◆末松 卓(スエマツ タカシ)
サーモカメラコンソーシアム 事務局長
富士通㈱,ソフトバンク㈱などを経て,2020年に日本コンピュータビジョン㈱に入社。
事業開発部 事業開発課 課長として,新規事業の開拓やパートナーシップを担当。
サーモカメラコンソーシアムの発起人となり,コンソーシアムの立ち上げを推進中。
コロナ禍において,人体から放射される赤外線を検出する非接触式体温計は,計測時間の短さと,装置に直接触れずに計測できて衛生的という点が受け,様々なシーンで目にするようになった。
中でも可視光カメラで人物を認識し,適切な位置を赤外線センサーで検温するサーモカメラは,不特定多数が訪れるような施設やイベントでの発熱者のスクリーニングにその威力を発揮している。
非常に便利な非接触式体温計だが,実際に使用してみると,表示される温度に違和感を感じることもある。これは,推奨されない環境下での使用や,装置の性能不足など様々な原因が考えられ,期待される性能を発揮できていないケースも多いとみられる。
こうした状況に危機感を抱いたサーモカメラメーカー3社は4月23日,「サーモカメラコンソーシアム」の立ち上げを発表した。今回,同コンソーシアムの事務局長を務める末松卓氏に,設立の経緯と目的について話を伺った。市場が混沌した様相を見せつつある現在,今後の活動が大いに注目される。
─コンソーシアム設立の経緯について教えてください
私が在籍する日本コンピュータービジョン㈱(JCV)では,新規事業の一環としてタブレット型のサーモカメラ,つまり温度検知ができるデバイスの販売を行なっていますが,その中でいろいろな課題が出てくるようになりました。これまでサーモカメラは,一部の医療現場や製造現場で使われるもので,街中で見かける機会はほとんど無かったと思います。にもかかわらず,この1年はコロナ対策に迫られる中,とりあえず入れてみようという形で使っていただいているのが現状だと考えています。
ただし本来,サーモカメラは精密機械です。例えばマスクや消毒液と同じ感覚で導入されてしまうと,どうしても我々が想定しないような使われ方をしてしまうことが起こります。特に屋外のように外気の影響を受けやすい環境だと適切な温度測定が難しいので,風や直射日光が当たらない屋内での使用が大前提としてあるのですが,そういったところが十分に認識されないまま,世の中で使われているところがあります。

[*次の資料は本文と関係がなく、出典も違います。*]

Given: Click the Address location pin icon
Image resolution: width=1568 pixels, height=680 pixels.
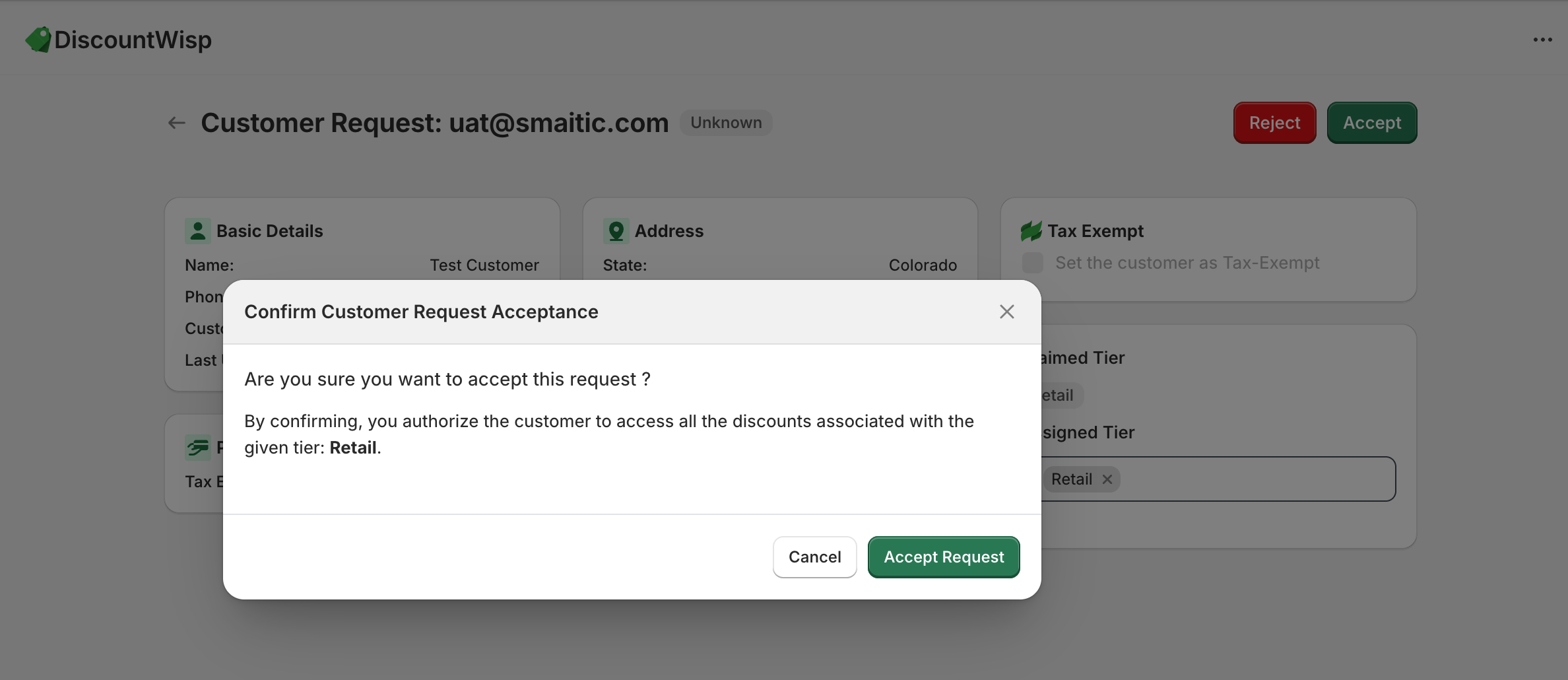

具体的には,真夏の時期ですと前髪が太陽に熱せられてしまい,屋外で検温したり,屋内でも入ってすぐに検温したりすると40℃を超えてしまうことがあります。逆に寒いところだと眼鏡が冷えてしまい,すごく低い温度が出てしまうことも実際に起きています。他にも,逆光ではきちんと顔が認識できなくて検温されないといったこともあります。
こうしたことは,我々が提供している製品の不具合や性能によって起きているわけではなく,そもそも適切に使用されていないために起きているトラブルです。これは他のメーカーさんも同様で,各社がそれぞれ適切な使用方法についてアドバイスをしてきましたが,それでも製品の品質が疑われたり,製品そのものに問題があるという話になったりもします。やはり歴史が浅い製品なので,「サーモカメラというのはこういうもので,こういうふうに使うものですよ」ということを,中立的な立場で世の中に啓蒙していかないといけないと考えました。
そこで,同じくサーモカメラを扱っているアイリスオーヤマ様と,ダイワ通信様の二社にも声をかけたところ,やはり同じようなことで悩まれているというので,今回,3社でサーモカメラコンソーシアムを立ち上げようということになりました。
─ガイドライン策定のスケジュールはどうでしょうか?
まず,3社の間では確定したガイドラインのドラフトはもうできています。あとはこれをどういった位置付けでリリースしていくか,精査していくかという段階にはあるのですが,我々も3社の知見だけでガイドラインを策定してしまうのは問題があると考えていますので,現在,位置付け的には0.1版という形にしています。
これをもとに,今後,賛同企業を広く募っていきながら,あるいは大学の先生や弁護士といった有識者の方々にも入 っていただいて精査しながら,第1版を出そうとしています。ただし,賛同企業や有識者の方々に参加いただけるタイミングもあるので,まだ明確なスケジュールは決めていません。
─こうした機器は標準化も大切になります
今,経産省とも何度かやり取りをさせていただいていて,ガイドラインの規格化とともに,最終的には例えばJISやJSAのように公的な規格化をするところは視野には入れています。ただ,こうした規格化となるとどうしてもハードルが高い部分も出てくるので,コロナ禍においてガイドラインを少しでも早く世に出したいという今のタイミングでは,規格化を視野には入れつつ,まずはなるべく早いガイドラインのリリースを目指したいと思 っています。